Zahlreiche Politiker sprachen sich für Impfpflicht aus

Zuletzt hatten sich zahlreiche Politiker für eine allgemeine Impfpflicht gegen Corona ausgesprochen. Der voraussichtliche künftige Bundeskanzler Olaf Scholz (SPD) hat angekündigt, dass darüber im Bundestag ohne Fraktionsdisziplin abgestimmt werden solle. Nach Angaben von Regierungssprecher Steffen Seibert könnte eine solche Abstimmung Anfang des Jahres stattfinden.

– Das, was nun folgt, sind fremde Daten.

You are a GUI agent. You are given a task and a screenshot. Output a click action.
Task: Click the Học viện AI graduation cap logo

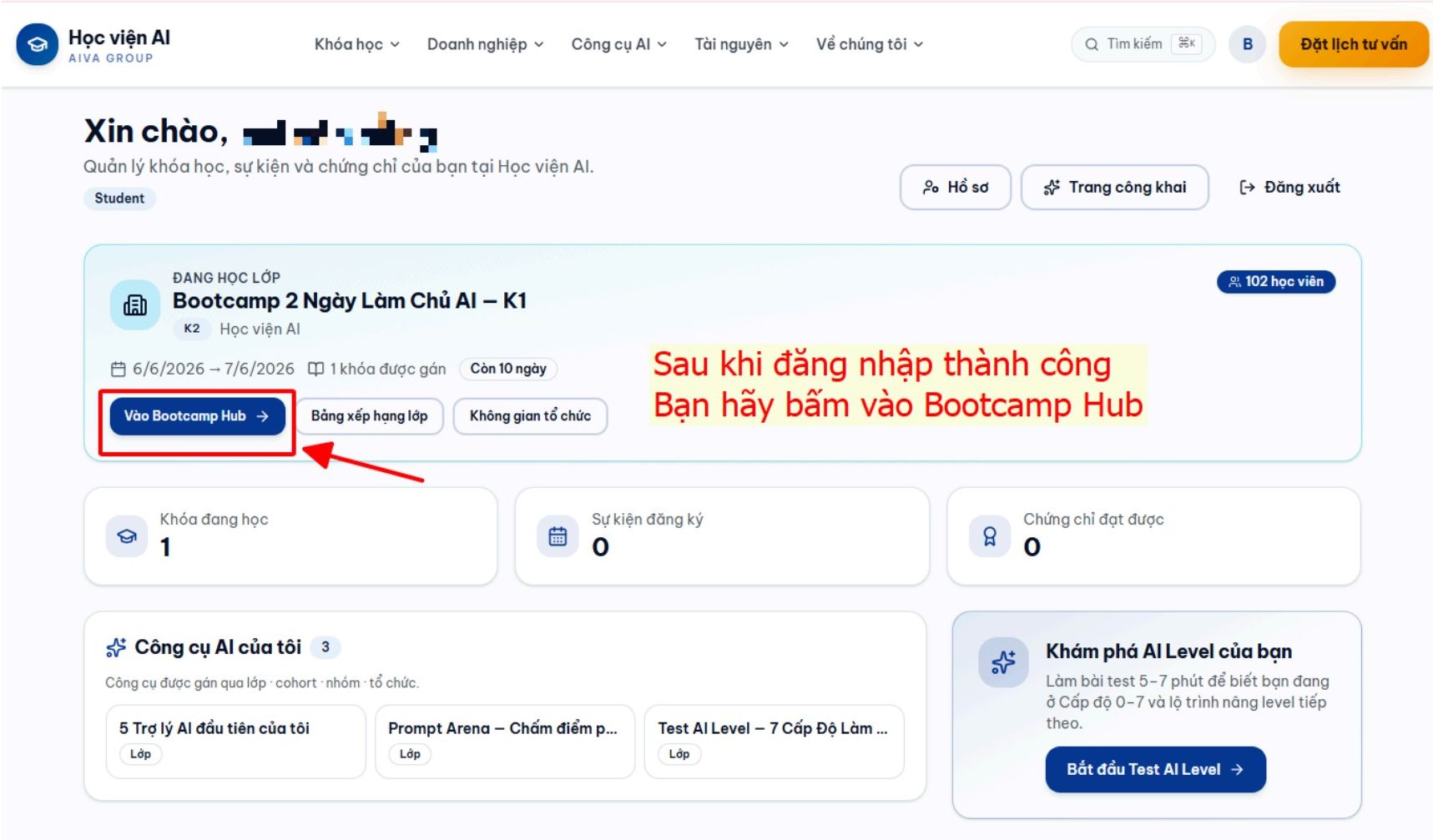(x=38, y=44)
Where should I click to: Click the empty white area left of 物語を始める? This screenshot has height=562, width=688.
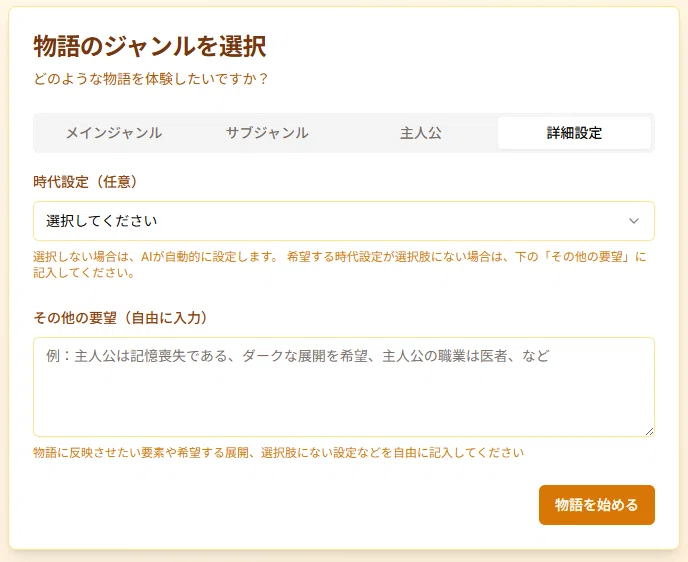285,505
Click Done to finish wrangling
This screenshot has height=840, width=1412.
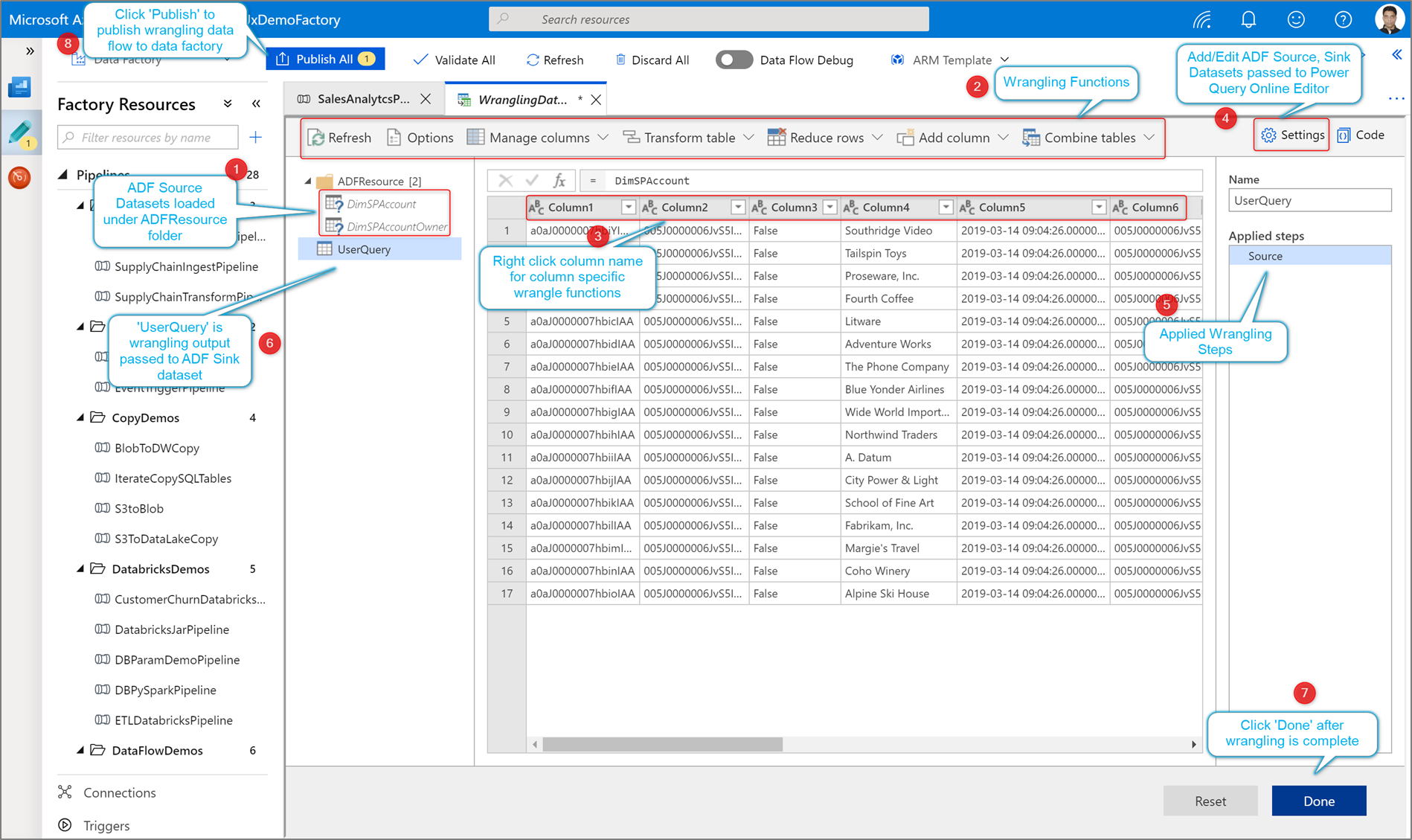pyautogui.click(x=1318, y=801)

Das Thema ist umstritten - unter anderem, weil führende Politiker eine Impfpflicht lange ausgeschlossen hatten. „Wir haben jetzt 20 Monate lang im Brustton der Überzeugung gesagt, es wird keine Impfpflicht geben“, sagte der scheidende CDU-Chef Armin Laschet der „Süddeutschen Zeitung“ (Samstag). „Und plötzlich höre ich keinen mehr, der so einen Satz wiederholt.“ Auf die Frage, ob er selbst als Abgeordneter im Bundestag für eine Impfpflicht stimmen werde, sagte er: „Ich habe vor der Wahl versprochen, dass es keine Impfpflicht geben wird. Deshalb muss man diese Entscheidung sorgsam treffen.“

Chef der Ständigen Impfkommission äußert sich ablehnend

Der Chef der Ständigen Impfkommission, Thomas Mertens, äußerte sich ablehnend. „Ich persönlich bin kein Freund einer Impfpflicht. Das war ich noch nie und das werde ich auch nicht mehr werden“, sagte er der „Rheinischen Post“ (Samstag). „Es ist mir immer lieber, wenn es durch Überzeugung gelingt, die Menschen zu etwas Sinnvollem wie der Impfung zu bewegen“. Es sei aber auch klar, „dass die Impfpflicht keine Sache der Wissenschaft ist, sondern der Politik“.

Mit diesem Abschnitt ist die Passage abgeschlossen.